**Material for this task:**
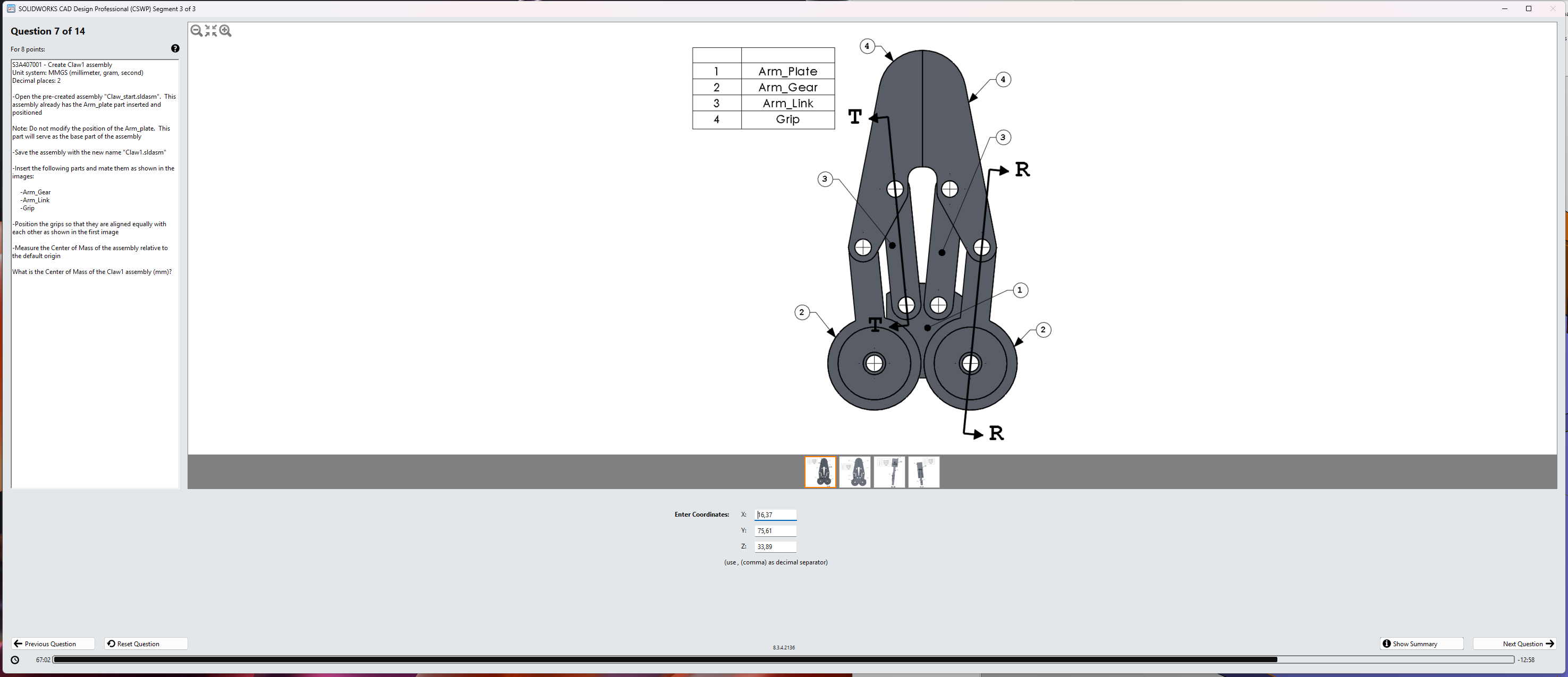Go to Previous Question
The width and height of the screenshot is (1568, 677).
(53, 644)
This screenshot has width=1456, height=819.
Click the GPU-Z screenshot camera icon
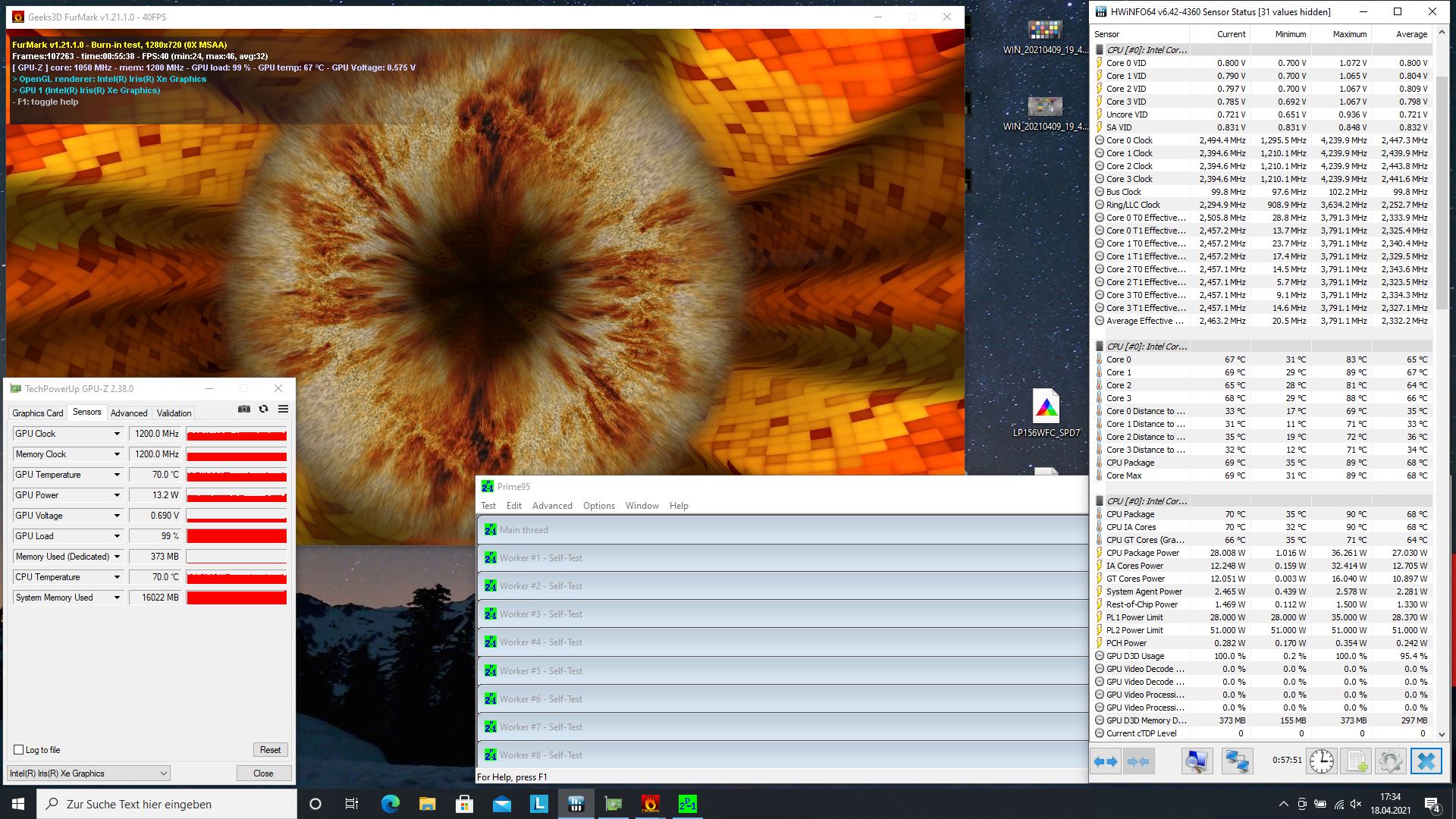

**What you will do:**
With the pictures left out, copy exactly the lines from the one containing "This screenshot has width=1456, height=819." through the final line of the records above, both included.

**Exercise output:**
This screenshot has width=1456, height=819.
Click the GPU-Z screenshot camera icon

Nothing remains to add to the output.